> [TRECHO]
============

4/8/2011, *M K Bhadrakumar, Asia Times Online
Traduzido pelo Coletivo da Vila Vudu
Traço recorrente nas relações entre Rússia e Irã é que elas lá ficam, hibernadas no horizonte, mas sempre podem saltar para o centro do palco à primeira criticalidade na situação do Oriente Médio. O ministro das Relações Exteriores do Irã Ali Akbar Salehi acertou recentemente, ao dizer em entrevista à imprensa russa, que o Irã “é o mais significativo vizinho” da Rússia –, postado no caminho da estratégia ocidental para cercar a Rússia.
Mensagem bem clara: os russos precisam mais do Irã, que o Irã, dos russos. Pelo sim, pelo não, as relações russo-iranianas já caminham pé-ante-pé para o centro do palco. A erosão continuada no “reset” das relações entre EUA e Rússia é o grande telão de fundo.

============

> [TAREFA 1]
Reescreva as linhas de dados desde a que contém "Select the A4 column header" até a que contém "click(262, 219)", ambas incluídas e com as solicitações, deslocando em -61 cada número das coordenadas nas respostas. Deixe as imagens de fora.
O trecho e as linhas de dados não têm relação entre si.

> [DADOS FORNECIDOS]
============

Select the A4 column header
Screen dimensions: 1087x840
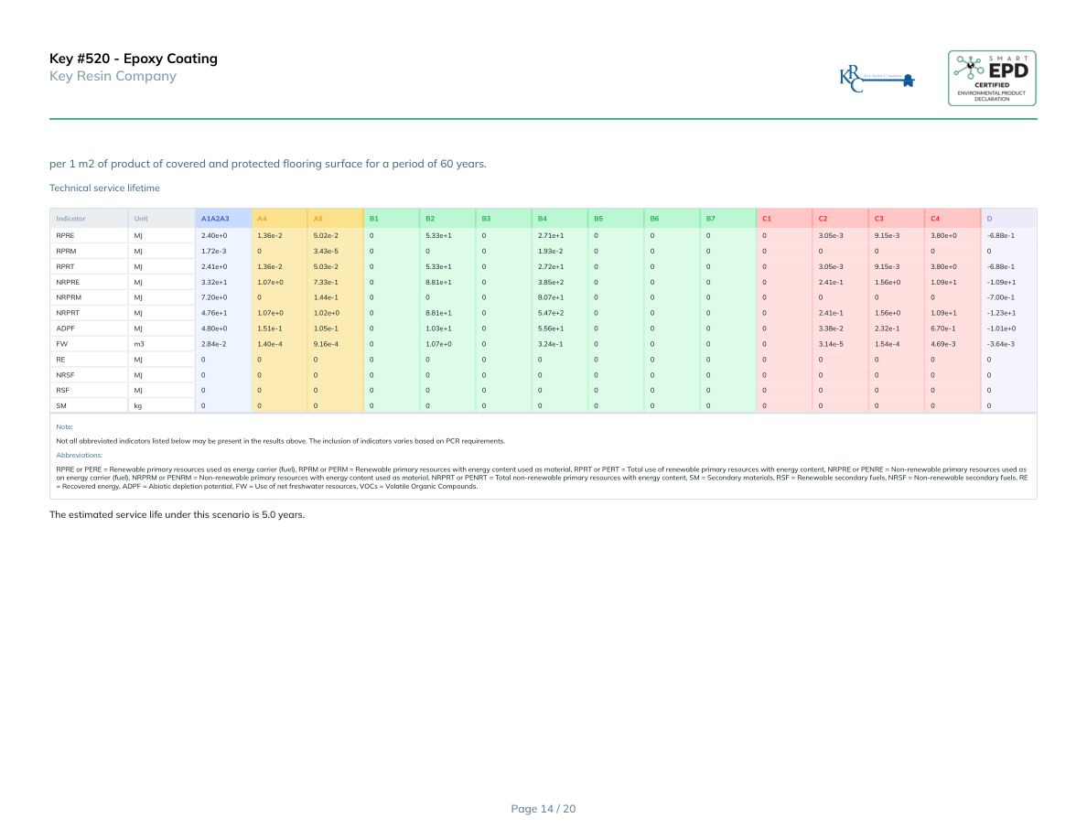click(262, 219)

============

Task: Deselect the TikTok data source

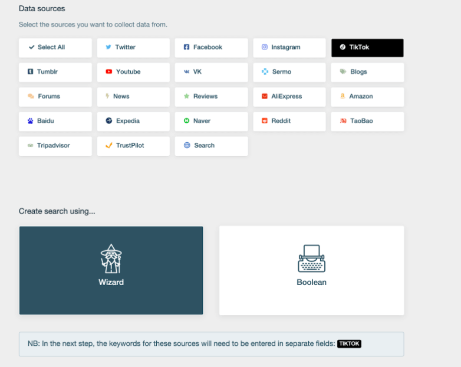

============

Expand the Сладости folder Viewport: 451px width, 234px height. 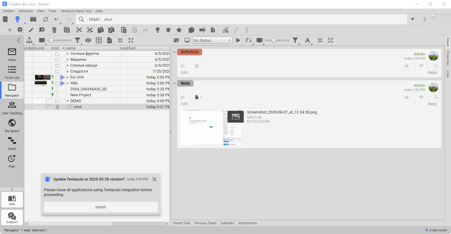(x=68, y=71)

============

> [TAREFA 2]
Transcreva na íntegra, sem nenhuma alteração, o trecho sobre as relações entre Rússia e Irã.

> [RESPOSTA 1]
Select the A4 column header
Screen dimensions: 1087x840
click(201, 158)

> [RESPOSTA 2]
4/8/2011, *M K Bhadrakumar, Asia Times Online
Traduzido pelo Coletivo da Vila Vudu
Traço recorrente nas relações entre Rússia e Irã é que elas lá ficam, hibernadas no horizonte, mas sempre podem saltar para o centro do palco à primeira criticalidade na situação do Oriente Médio. O ministro das Relações Exteriores do Irã Ali Akbar Salehi acertou recentemente, ao dizer em entrevista à imprensa russa, que o Irã “é o mais significativo vizinho” da Rússia –, postado no caminho da estratégia ocidental para cercar a Rússia.
Mensagem bem clara: os russos precisam mais do Irã, que o Irã, dos russos. Pelo sim, pelo não, as relações russo-iranianas já caminham pé-ante-pé para o centro do palco. A erosão continuada no “reset” das relações entre EUA e Rússia é o grande telão de fundo.